Hans and Amara made their way every day to the Hotel Béke, he to search for the bald man who had offered them permits for Austria, she to try to dictate ‘live’ articles to Italy. But the bald man could not be found and the telephone lines only worked in fits and starts. Even so Amara did manage to dictate two long articles, if with the interruptions it must have taken her three hours. All the same she was late and the paper had already had the news from international agencies.

They had opened Tadeusz’s will; he had left two thousand forints to his son Hans, and to Ferenc his furniture, books and maps and a valuable drawing by Munch that he had himself inherited from his father. Hans ran to the Hotel Béke and this time did find the bald Alain who in exchange for two thousand forints gave him three tickets and three permits for Vienna.

So here they are now. Horvath has completely recovered from his pneumonia despite the cold and lack of medicines and the general discomforts of the time. He walks happily through the train chattering to people of all kinds.

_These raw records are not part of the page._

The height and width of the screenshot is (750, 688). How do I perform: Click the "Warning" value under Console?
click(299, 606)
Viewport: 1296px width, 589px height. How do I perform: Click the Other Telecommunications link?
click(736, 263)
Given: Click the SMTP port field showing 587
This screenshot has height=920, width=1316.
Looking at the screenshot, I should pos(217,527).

He is no longer wearing the long darned socks but has reverted to his friar’s sandals and the half-mast trousers that leave uncovered his extremely thin ankles and their network of bluish veins. Only one innovation: he has cut his white hair which was getting in his way. His eyes shine on either side of his long nose. Even Hans seems younger. The death of his father sobered him. But in compensation, the responsibility of looking after the house and the effort of going out in the cold to look for firewood and of touring the whole city on foot, has made him dry and tough. The light-brown lock of hair still falls over his brow,

At this moment he is relaxed, smiling at Amara as if newly recovered from a serious illness. His face is pale but confident. He too is happy to have escaped from the trap of Budapest, to be able once more to face a normal life. After all, it is still not long since the end of the war, and to land in the midst of another war was an almost unbearable surprise.

The morning of the day before, the two of them had sat down together at the little table. Hans had taken hold of her hands and asked her what she planned to do. She thought for a bit. Then answered perhaps a little too firmly: ‘I want to go on searching for Emanuele …’

‘All right. Let’s do that. But it’ll be harder to go back to Auschwitz now. They’ve got more strict about the borders. They won’t even let you through as an Italian.’